• _Passage shown_
◆ ◆ ◆ ◆ ◆

To determine whether a warning is a bug, we trace the fact derivation process in reverse, using logs produced by Pistachio that give $\textit{Out}$ for each analyzed statement. We start from a rule failure at a conclusion, and then examine the preceding statements to see whether they directly contradict those facts. If so, then we have found what we think is a bug, and we look in the bug database to judge whether we are correct. If the preceding statements do not directly contradict the facts, we continue tracing backward, using $\textit{Out}$ to help understand the results, until we either find a contradiction or reach the hypothesis, in which case we have found a false positive. If the conclusion pattern is not found on all program paths, we use the same process to determine why those paths were not pruned from the search during fact derivation.

Figure 9: Sample compatibility bug
\begin{figure}\scriptsize // Code is extracted from a function handling connecti...
...\ldots\ldots\\
11.~\}\\
12.~\textit{fmsgsend}(clisock,outmsg,sz);
\end{figure}

As a concrete example of this process, consider the second rule in Figure 7. This rule is derived from section 5 of the SSH2 Transport Protocol specification, and Pistachio reported that this rule was violated for LSH implementation 0.2.9, since it could not prove that $\textit{out}[\textit{len}(\textit{out})-2]=\textit{CR}$ and $\textit{out}[\textit{len}(\textit{out})-1]=\textit{LF}$ at a conclusion. Figure 9 shows the code (slightly simplified for readability) where the bug was reported. Statement 12 matches the conclusion pattern (here fmsgsend is a wrapper around send), and so that is where we begin. Statement 12 has two predecessors in the CFG, one for each branch of the conditional statement 4. Looking through the log, we determined that the required facts to show the conclusion were in $\textit{Out}(10)$ but not in $\textit{Out}(7)$. We examined statement 7, and observed that if it is executed (i.e., if the conditional statement 4 takes the true branch), then line 10 will send the a disconnect message, which is incorrect. Thus we backtracked to statement 4 and determined that protomsg.proto_ver$<$1 could not be proved either true or false based on $\textit{In}(4)$, which was correctly derived from the hypothesis (asserted in $\textit{Out}(1)$). Thus we determined that we found a bug, in which the implementation could send an SSH_DISCONNECT message for clients with versions below 1.0, although the protocol specifies that the server must send the identification first, independently of the other party's version. We then confirmed this bug against the LSH bug database.

◆ ◆ ◆ ◆ ◆

• _Recorded data_
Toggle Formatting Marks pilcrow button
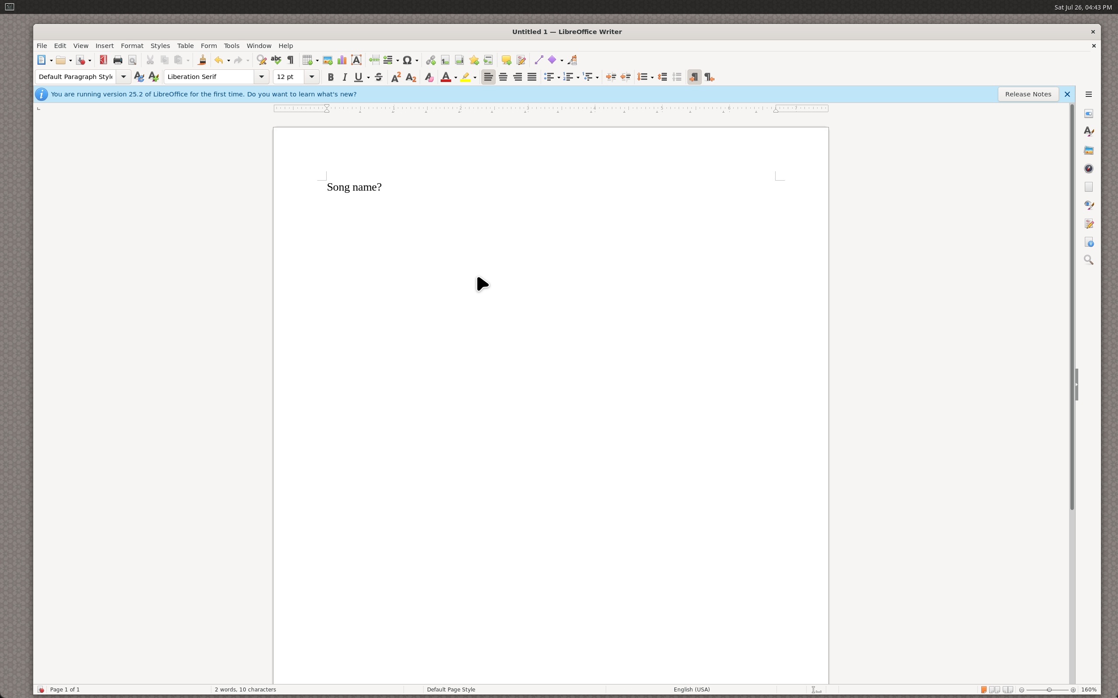1118x698 pixels. coord(291,60)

◆ ◆ ◆ ◆ ◆

• _What you are asked to do_
Transcribe the passage on tracing Pistachio warnings word for word, starting at "To determine whether" and ending after "during fact derivation.". The material plays no part in what is asked here.

• _Answer for the task_
To determine whether a warning is a bug, we trace the fact derivation process in reverse, using logs produced by Pistachio that give $\textit{Out}$ for each analyzed statement. We start from a rule failure at a conclusion, and then examine the preceding statements to see whether they directly contradict those facts. If so, then we have found what we think is a bug, and we look in the bug database to judge whether we are correct. If the preceding statements do not directly contradict the facts, we continue tracing backward, using $\textit{Out}$ to help understand the results, until we either find a contradiction or reach the hypothesis, in which case we have found a false positive. If the conclusion pattern is not found on all program paths, we use the same process to determine why those paths were not pruned from the search during fact derivation.